“Orientação Sexual e (d)Igualdade de Género” foi o tema da última ação do CLDS Trofa 3G – Motor de Oportunidades, promovida pela Delegação da Trofa da Cruz Vermelha Portuguesa.

Na sessão, que decorreu na tarde de segunda-feira, 5 de março, Paula Allen, coordenadora do Centro GIS em Matosinhos, quis “desconstruir estereótipos de género” e levou os participantes a “refletir acerca do nosso papel como pais, mães, educadores e educadoras, que nem sempre dão espaço às crianças para serem aquilo que elas querem ser e gostarem de quem querem gostar, sem recriminações”. Como exemplo, a coordenadora denotou que se colocarmos dois bebés recém-nascidos somente com uma fralda e sem as etiquetas rosa ou azul, não saberemos indicar se é um menino ou uma menina, porque eles são iguais.

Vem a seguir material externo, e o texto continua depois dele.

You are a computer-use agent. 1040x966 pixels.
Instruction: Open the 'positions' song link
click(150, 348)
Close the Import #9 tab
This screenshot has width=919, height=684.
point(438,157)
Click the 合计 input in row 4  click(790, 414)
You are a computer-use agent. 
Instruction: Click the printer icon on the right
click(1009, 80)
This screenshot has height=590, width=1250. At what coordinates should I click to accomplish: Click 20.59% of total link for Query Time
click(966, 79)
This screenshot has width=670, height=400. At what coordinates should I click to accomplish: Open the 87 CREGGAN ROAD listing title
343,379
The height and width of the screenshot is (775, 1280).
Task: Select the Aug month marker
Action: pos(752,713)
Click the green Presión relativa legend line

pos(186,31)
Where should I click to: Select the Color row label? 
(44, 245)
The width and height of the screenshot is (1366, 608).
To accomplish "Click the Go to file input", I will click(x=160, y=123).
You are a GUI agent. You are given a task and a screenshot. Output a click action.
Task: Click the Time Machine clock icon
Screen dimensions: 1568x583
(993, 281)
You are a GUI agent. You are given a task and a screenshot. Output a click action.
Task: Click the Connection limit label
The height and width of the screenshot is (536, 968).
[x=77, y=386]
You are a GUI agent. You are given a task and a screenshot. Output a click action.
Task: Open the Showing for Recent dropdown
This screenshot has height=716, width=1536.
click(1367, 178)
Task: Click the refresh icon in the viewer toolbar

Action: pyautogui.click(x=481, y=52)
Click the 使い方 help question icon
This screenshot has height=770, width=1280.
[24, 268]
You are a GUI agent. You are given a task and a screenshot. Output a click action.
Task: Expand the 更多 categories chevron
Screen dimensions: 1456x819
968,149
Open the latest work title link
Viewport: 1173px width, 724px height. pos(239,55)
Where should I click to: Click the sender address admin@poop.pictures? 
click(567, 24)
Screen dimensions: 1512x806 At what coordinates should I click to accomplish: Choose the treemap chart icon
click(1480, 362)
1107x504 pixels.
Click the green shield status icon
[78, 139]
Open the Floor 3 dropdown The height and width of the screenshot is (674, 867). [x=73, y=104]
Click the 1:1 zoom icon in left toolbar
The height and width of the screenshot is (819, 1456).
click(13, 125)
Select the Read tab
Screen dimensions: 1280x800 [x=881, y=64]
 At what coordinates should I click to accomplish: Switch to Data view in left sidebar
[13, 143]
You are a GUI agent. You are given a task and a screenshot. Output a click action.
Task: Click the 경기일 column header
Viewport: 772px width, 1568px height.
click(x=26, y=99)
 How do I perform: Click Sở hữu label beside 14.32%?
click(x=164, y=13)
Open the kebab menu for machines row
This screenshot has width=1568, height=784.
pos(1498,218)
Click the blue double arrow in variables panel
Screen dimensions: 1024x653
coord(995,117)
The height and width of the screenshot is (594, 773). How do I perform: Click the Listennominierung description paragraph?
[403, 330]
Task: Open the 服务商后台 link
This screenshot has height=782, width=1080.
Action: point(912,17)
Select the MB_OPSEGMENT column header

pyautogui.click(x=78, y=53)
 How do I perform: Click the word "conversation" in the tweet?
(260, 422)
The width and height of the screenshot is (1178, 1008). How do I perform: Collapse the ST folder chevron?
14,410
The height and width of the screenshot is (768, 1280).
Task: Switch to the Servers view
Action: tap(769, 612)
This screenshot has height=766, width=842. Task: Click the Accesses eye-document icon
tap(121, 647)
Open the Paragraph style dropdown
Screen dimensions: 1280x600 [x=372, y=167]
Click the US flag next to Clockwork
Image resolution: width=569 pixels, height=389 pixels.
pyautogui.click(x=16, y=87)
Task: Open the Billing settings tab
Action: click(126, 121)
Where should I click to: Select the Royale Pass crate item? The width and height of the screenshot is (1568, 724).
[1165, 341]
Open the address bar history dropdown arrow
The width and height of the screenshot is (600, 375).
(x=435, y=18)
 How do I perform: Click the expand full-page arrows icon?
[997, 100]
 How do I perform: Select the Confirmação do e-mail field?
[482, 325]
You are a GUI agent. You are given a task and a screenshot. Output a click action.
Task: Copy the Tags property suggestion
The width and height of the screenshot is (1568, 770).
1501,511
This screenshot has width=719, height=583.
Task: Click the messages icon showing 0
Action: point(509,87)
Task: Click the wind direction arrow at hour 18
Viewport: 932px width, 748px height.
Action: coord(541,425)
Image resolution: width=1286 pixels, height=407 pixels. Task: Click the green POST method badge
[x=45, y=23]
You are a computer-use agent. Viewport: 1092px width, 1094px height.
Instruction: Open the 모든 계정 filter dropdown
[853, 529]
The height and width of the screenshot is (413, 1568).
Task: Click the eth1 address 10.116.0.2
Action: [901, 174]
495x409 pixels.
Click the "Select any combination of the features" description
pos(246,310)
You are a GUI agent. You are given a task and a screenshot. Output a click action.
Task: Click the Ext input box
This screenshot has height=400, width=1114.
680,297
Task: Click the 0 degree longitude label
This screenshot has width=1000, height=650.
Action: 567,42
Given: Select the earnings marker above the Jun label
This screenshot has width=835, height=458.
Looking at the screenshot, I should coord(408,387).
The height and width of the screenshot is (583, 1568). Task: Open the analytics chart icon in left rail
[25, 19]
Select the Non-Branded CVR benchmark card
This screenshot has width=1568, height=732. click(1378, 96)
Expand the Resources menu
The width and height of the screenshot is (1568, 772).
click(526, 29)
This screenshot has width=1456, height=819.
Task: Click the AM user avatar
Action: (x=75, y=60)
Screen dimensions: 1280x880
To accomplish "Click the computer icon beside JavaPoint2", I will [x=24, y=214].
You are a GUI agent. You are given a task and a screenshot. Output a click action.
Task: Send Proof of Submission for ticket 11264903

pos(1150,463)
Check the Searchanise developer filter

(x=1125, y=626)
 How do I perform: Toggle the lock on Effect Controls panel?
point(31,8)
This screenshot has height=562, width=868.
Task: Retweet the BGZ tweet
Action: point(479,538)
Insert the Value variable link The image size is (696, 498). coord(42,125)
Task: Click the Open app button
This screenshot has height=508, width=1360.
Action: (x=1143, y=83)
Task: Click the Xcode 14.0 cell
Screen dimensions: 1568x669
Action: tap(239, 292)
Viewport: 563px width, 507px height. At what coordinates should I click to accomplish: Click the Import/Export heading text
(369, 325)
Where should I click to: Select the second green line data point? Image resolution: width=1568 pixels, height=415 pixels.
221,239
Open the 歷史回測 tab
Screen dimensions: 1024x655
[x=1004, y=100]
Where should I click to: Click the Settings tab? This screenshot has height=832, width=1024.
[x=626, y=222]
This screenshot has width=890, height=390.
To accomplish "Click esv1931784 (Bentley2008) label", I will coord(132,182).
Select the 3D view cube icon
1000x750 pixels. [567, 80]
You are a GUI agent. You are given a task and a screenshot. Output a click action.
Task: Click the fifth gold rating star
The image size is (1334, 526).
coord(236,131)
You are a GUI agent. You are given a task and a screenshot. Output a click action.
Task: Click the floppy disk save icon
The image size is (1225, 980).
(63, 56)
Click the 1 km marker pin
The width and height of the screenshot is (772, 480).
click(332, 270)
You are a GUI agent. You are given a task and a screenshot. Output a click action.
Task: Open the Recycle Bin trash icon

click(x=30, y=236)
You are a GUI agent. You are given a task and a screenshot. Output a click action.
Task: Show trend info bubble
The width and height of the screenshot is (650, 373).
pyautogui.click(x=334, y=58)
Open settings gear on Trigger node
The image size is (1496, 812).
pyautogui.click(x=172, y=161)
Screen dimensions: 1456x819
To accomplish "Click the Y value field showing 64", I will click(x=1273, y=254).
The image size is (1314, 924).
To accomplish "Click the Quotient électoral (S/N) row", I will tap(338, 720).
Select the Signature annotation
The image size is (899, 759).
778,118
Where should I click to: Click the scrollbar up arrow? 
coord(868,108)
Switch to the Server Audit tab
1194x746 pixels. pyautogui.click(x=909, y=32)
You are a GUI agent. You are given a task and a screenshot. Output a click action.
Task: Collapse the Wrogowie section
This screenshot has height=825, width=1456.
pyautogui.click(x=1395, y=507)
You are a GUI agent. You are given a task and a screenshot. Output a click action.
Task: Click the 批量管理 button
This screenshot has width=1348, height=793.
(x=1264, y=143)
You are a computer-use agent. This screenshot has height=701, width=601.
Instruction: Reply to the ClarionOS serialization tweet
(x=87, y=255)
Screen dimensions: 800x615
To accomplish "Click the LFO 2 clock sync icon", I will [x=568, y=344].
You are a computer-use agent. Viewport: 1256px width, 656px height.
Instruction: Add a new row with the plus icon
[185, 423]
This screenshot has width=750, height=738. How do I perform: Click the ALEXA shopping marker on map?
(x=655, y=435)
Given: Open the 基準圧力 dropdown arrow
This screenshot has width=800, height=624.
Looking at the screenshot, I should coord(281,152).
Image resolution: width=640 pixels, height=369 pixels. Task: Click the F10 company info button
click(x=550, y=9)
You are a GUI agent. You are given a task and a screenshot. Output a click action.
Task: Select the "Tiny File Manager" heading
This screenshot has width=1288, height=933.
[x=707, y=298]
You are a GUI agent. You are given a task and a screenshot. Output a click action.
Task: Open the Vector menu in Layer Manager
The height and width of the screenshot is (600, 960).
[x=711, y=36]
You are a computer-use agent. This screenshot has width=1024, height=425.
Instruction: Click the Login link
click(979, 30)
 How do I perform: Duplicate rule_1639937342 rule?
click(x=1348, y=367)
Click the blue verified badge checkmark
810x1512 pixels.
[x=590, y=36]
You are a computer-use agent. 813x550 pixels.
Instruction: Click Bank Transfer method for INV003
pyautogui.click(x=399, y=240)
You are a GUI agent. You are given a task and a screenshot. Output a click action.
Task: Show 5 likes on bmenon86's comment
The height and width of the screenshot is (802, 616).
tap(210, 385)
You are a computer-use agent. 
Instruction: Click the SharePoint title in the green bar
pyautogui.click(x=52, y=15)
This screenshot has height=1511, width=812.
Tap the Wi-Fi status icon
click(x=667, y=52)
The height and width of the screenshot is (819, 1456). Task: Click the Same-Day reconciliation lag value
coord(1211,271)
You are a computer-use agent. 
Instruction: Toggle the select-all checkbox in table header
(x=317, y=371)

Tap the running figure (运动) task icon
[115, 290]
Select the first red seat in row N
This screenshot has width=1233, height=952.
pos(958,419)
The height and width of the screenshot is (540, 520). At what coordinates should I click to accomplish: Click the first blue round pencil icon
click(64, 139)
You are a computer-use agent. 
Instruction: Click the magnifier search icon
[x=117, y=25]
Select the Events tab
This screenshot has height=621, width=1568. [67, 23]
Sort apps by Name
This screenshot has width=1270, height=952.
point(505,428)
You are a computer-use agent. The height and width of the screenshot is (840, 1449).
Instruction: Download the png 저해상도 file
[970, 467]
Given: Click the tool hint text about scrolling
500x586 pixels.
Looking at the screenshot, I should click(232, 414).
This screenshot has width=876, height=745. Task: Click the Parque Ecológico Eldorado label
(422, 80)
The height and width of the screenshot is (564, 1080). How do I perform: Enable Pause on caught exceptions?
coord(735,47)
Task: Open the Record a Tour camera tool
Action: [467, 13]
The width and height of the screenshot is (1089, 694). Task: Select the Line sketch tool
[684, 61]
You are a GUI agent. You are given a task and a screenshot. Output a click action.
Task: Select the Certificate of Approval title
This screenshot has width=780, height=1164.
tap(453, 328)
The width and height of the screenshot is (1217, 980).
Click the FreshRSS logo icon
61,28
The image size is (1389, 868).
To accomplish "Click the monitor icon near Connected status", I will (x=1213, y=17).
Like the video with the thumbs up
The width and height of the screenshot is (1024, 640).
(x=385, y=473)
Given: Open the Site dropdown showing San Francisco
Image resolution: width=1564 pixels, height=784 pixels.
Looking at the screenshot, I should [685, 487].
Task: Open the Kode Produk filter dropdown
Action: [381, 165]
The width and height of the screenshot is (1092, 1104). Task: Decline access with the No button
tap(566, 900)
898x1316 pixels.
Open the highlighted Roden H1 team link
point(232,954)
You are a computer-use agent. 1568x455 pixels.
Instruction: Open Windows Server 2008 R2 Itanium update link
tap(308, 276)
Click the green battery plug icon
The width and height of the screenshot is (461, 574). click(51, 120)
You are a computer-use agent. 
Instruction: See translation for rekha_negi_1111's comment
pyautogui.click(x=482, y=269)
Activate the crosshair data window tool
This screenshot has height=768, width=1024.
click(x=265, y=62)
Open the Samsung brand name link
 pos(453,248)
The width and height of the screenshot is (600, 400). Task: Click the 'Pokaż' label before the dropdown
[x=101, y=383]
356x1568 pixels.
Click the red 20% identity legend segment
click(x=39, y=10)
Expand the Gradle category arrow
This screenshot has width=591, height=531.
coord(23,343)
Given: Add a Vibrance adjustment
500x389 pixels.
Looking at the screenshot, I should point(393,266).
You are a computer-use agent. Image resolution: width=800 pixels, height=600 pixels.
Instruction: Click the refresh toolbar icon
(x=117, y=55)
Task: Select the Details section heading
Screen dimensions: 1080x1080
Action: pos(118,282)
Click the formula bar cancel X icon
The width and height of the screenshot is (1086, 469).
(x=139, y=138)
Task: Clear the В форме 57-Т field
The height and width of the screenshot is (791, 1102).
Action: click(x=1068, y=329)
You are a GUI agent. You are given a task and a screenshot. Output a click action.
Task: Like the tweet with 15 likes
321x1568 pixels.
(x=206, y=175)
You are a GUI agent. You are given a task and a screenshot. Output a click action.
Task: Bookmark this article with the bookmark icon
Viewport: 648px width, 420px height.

Paula Allen referiu que o género é “criado socialmente e acaba, invariavelmente, por condicionar os nossos desejos, interesses e, consequentemente, o nosso percurso de vida, conduzindo, por vezes, a desigualdades de géneros que assistimos no nosso dia a dia”. Exemplo disso é o facto de se dizer que “o lugar da mulher é na cozinha e do homem é no café”, o que, atualmente, já é “compreendido como erróneo e fortemente discriminatório”.
O Centro GIS é um projeto de apoio à comunidade LGBTI (lésbicas, gays, bissexuais, transsexuais e intersexual), que está sediado em Matosinhos. Em nota de imprensa, fonte do CLDS Trofa 3G adiantou que, no que toca à orientação sexual, o Centro GIS tem tido “um papel meritório no atendimento a pessoas LGBTI, de norte a sul do país”. Como referiu Paulo Allen, “em Portugal quando alguém está doente vai ao hospital, quando se está desempregado/a vamos ao IEFP (Instituto do Emprego e Formação Profissional) e as pessoas LGBTI não tinham uma estrutura onde pudessem ser acompanhados e tratar das suas questões de saúde, jurídicas ou outras”.
A próxima ação é dedicada à promoção da motricidade e está marcada para as 15 horas de segunda-feira, 12 de março, no “Espaço Faz-te à Vida”.